Asked by: Helen Morgan (Liberal Democrat - North Shropshire)
Question to the Department of Health and Social Care:
To ask the Secretary of State for Health and Social Care, when he plans to answer Question 90914 on NHS: Software.
Answered by Zubir Ahmed - Parliamentary Under-Secretary (Department of Health and Social Care)
I refer the hon. Member to the answer I gave on 2 December 2025 to Question 90914.
Asked by: Mark Sewards (Labour - Leeds South West and Morley)
Question to the Department of Health and Social Care:
To ask the Secretary of State for Health and Social Care, what steps his department is taking to improve (i) support, and (ii) access to treatments, for people with (a) Multiple System Atrophy, and (b) Parkinson’s.
Answered by Zubir Ahmed - Parliamentary Under-Secretary (Department of Health and Social Care)
At the national level, there are several initiatives supporting service improvement and better care for patients with Parkinson’s and Multiple System Atrophy (MSA), including the RightCare Progressive Neurological Conditions Toolkit and the Getting It Right First Time Programme for Neurology. NHS England has also established a Neurology Transformation Programme, a multi-year, clinically led programme, which has developed a new model of integrated care for neurology services, to support integrated care boards to deliver the right service, at the right time for all neurology patients, including those with Parkinson’s and MSA. NICE has also published guidelines on Parkinson’s disease, namely NG71, covering the diagnosis and management in people aged 18 years old and over.
Under the UK Rare Diseases Framework, the Government is working to improve access to specialist care, treatments, and drugs across all rare conditions such as MSA. In February 2025, we published the fourth England action plan reporting on progress.
Asked by: Danny Chambers (Liberal Democrat - Winchester)
Question to the Department of Health and Social Care:
To ask the Secretary of State for Health and Social Care, whether he plans to reform the compensation formula for maternity negligence compensation.
Answered by Zubir Ahmed - Parliamentary Under-Secretary (Department of Health and Social Care)

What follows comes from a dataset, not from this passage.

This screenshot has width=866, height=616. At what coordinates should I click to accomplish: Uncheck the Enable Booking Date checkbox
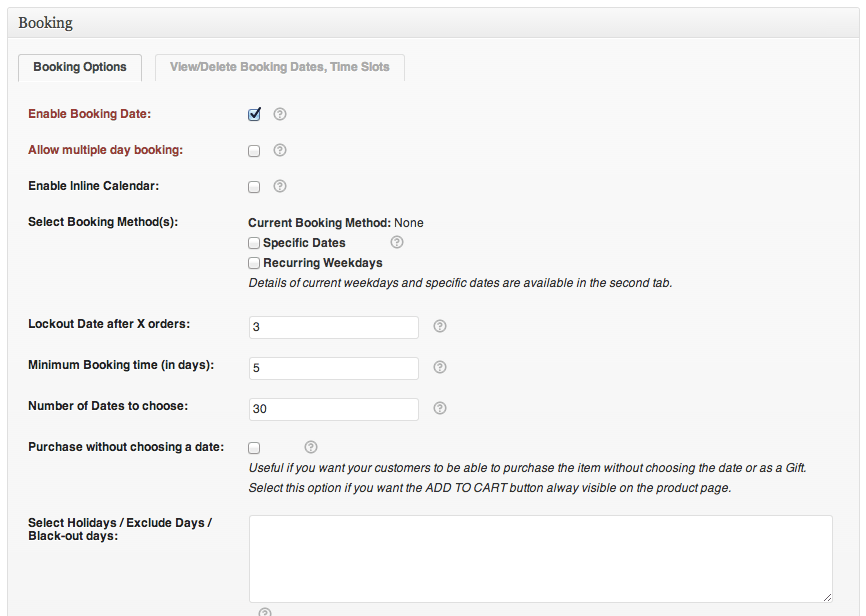pyautogui.click(x=254, y=114)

The rising costs of clinical negligence claims against the National Health Service in England are of great concern to the Government. Costs have more than doubled in the last 10 years and are forecast to continue rising, putting further pressure on NHS finances.
As announced in the 10-Year Health Plan for England, David Lock KC is providing expert policy advice on the rising legal costs of clinical negligence and how we can improve patients’ experience of claims. The review is ongoing, following initial advice to ministers and the recent National Audit Office’s report.
The results of David Lock’s work will inform future policy making in this area. No decisions on policy have been taken at this point, and the Government will provide an update on the work done and next steps, in due course.
Asked by: Ben Maguire (Liberal Democrat - North Cornwall)
Question to the Department of Health and Social Care:
To ask the Secretary of State for Health and Social Care, how much funding per capita her Department provided for NHS dentistry in the 2025-26 financial year.
Answered by Stephen Kinnock - Minister of State (Department of Health and Social Care)
NHS England is responsible for determining allocations of financial resources to integrated care boards. The dental ringfenced budget is set net of patient charge revenue. It is the total spend for dental, with less expected revenue from patients, and includes primary, secondary, and community dentistry.
In 2024/25, the National Health Service dental ringfenced budget was £3.97 billion, and the population of England was assumed to be 62.1 million as per published NHS Technical Guidance. Therefore, the spend per capita was £63.93.
In 2025/26, the NHS dental ringfenced budget increased to £4.13 billion. The population of England is assumed to be 63.8 million, as per published NHS Technical Guidance. Therefore, the spend per capita is £64.78.